WINDWARD MARINA GROUP - ST. AUGUSTINE 
Taking donations of marine engines -- be it outboard, inboard, gas or diesel -- solar panels, chargers, batteries and any miscellaneous marine hardware in working order. Collecting goods at St. Augustine Marine Center, 404 Riberia Street.

FRIED CHICKEN KITCHEN FOOD TRUCK - ST. AUGUSTINE 
Collecting Saturday and Sunday 11 a.m.-5 p.m. at 1510 N. Ponce de Leon Blvd. Free meals for first responders as a thank you to them. Just need to stop by the food truck

Relief to Bahamas; Upchurch family coordinating (through a local charter company) a collection of donations for Bahamas. “Anyone who brings by supply donations to the truck Friday through Sunday will get a free meal, and Fried Kitchen Chicken will get the supplies to the charter company, who will fly them directly into Abaco.”

Bleu Chocolat Café - Jacksonville 
Hosting a dinner Monday night to raise funds for those impacted by the hurricane. More details

For people wanting to donate supplies for the Bahamas in the Jacksonville and Daytona area, drop off your supplies at these Florida Paints locations: 

  • Jacksonville South - Store 106: 904-385-9242 | 144 Industrial Drive, Orange Park, FL 32073
  • Jacksonville East - Store 110: 904-634-7983 | 3207 Cortez Road, Jacksonville, FL 32246 
  • Daytona - Store 108: 386-256-3915 | 3340 S. Ridgewood Ave., Port Orange, FL 32129

4 tips to avoid Hurricane Dorian donation scams

Florida CFO Jimmy Patronis provided this advice:

  • The More Information the Better. Stay away from donation campaigns that don’t provide adequate information about the relief the money will provide.
  • Check Social Media & Research. If a group or individual is unfamiliar to you, research and research again. Scam artists will often times create a social media page right before they launch the donation campaign, so check to see how long they have been active. Even check the image they used for their profile to see if it’s a stock image, which is a good indication the campaign is a scam. Even if the name of the group or individual sounds familiar, always do your homework.
  • Keep Records. Be sure to note exactly how much you donated, the name of the individual or group launching the donation campaign and any additional information that has been supplied. Even consider taking a screenshot of the web page.
  • Don’t Feel Pressured.
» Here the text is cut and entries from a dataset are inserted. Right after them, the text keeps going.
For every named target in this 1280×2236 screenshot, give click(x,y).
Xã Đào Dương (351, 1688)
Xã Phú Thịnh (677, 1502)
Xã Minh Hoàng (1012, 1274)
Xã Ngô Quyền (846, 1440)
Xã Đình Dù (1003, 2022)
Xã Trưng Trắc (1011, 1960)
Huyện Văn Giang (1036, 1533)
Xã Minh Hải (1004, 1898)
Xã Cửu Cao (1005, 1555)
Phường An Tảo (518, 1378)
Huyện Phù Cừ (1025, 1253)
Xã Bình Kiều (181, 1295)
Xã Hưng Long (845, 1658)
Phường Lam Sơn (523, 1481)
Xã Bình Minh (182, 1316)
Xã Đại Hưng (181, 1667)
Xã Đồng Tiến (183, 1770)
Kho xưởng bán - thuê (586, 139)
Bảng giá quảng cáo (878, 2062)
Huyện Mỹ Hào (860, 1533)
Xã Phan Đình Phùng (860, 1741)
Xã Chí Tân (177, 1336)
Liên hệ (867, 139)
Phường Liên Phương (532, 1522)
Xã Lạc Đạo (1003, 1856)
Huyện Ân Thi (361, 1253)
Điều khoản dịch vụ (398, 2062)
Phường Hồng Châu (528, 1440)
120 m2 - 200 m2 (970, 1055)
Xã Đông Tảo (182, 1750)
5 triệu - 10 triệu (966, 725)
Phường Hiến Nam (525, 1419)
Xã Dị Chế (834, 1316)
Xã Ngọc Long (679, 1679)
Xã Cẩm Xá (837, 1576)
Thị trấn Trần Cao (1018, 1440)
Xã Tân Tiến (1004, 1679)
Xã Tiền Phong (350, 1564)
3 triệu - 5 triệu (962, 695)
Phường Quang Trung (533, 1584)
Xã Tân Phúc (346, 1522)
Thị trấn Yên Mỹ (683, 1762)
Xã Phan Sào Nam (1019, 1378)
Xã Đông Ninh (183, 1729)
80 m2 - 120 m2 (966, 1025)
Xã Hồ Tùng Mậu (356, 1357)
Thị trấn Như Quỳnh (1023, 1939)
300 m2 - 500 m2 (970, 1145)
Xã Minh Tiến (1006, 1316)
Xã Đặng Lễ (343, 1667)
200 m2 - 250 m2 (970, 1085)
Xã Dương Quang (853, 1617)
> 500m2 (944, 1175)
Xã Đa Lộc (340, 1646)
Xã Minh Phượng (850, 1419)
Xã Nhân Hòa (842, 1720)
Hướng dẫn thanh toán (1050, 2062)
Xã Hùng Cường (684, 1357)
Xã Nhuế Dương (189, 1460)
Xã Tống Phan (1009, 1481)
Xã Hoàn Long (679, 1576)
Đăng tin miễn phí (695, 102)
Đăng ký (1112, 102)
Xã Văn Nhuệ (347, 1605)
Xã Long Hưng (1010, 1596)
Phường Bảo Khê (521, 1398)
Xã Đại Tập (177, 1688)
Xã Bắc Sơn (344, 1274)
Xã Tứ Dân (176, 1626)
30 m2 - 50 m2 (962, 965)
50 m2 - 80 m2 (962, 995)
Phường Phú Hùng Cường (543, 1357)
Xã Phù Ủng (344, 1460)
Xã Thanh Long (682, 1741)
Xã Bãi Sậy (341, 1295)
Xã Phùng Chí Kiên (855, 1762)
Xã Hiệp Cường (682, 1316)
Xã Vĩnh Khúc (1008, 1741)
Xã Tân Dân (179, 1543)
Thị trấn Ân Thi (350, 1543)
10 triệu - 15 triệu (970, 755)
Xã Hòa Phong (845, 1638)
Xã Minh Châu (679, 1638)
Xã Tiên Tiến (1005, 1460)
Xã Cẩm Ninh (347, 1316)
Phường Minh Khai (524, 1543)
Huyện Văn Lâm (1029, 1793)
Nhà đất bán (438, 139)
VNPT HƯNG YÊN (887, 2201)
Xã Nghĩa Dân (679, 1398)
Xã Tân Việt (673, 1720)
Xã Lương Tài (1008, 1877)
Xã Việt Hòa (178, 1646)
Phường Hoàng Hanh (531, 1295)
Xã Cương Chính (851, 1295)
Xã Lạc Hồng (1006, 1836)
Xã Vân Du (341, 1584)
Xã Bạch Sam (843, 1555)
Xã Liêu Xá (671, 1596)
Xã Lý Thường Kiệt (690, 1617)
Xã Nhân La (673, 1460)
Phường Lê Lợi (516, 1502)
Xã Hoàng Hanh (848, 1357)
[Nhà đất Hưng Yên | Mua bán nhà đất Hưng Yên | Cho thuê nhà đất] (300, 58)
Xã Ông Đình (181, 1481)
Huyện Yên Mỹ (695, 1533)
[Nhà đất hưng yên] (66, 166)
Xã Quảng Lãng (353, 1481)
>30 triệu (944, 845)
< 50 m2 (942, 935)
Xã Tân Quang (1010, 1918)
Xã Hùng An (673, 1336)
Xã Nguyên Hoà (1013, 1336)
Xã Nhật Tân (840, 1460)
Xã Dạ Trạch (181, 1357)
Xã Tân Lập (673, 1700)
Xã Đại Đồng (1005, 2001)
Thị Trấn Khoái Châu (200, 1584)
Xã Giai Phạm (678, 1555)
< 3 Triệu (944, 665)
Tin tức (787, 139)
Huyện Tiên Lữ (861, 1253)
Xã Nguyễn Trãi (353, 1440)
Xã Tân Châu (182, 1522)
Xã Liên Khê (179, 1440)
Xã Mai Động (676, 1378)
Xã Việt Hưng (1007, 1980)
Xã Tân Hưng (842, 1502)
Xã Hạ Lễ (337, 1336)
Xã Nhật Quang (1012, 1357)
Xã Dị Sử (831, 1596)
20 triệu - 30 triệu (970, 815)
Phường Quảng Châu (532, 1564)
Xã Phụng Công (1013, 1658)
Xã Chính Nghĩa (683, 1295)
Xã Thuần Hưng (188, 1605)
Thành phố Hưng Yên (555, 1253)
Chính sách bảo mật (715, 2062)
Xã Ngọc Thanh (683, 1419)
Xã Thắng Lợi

Those who are running online scams typically try to pressure you to donate IMMEDIATELY.

These tips before donating

From Florida Attorney General Ashley Moody:

  • Never give credit card numbers, gift card account numbers or bank account information to a caller on the phone or in response to an unsolicited email.
  • Before donating over the phone or online, take steps to verify the charity or fundraising campaign.
  • Avoid solicitors that use high-pressure tactics.
  • Watch for charities with similar-sounding names. It is not unusual for scammers to choose names that sound like the names of legitimate, widely-known charities
  • Look up charity on CharityNavigator.org before giving
  • Research and review the organization carefully to understand how much of the donation will actually go toward the work of the charity as opposed to administrative expenses and overhead
  • Check with the Internal Revenue Service to see if the tax-exempt organization filed an annual return or notice with the IRS. The IRS requires automatic revocation of a charity’s tax-exempt status if it fails to file a return for three consecutive years. Publication of an organization’s name on the Auto-Revocation List helps potential donors determine the status of a charity. To learn more, go to IRS.gov and search the Charities and Non-Profits topics.

Tips to help donors spot and avoid crowdsourcing charity scams

Also from Attorney General Moody:

  • Research the webpage creator’s background and reviews before donating.
  • Know that there are many different crowdsourcing platforms, each with different terms of use and fraud investigation practices.
  • Check to see if the platform offers protections to donors should a campaign be fraudulent.
  • Determine what percentage of any funds raised will go to the charity and what percentage goes to the platform.
  • Search to see if there are any identical or extremely similar campaigns.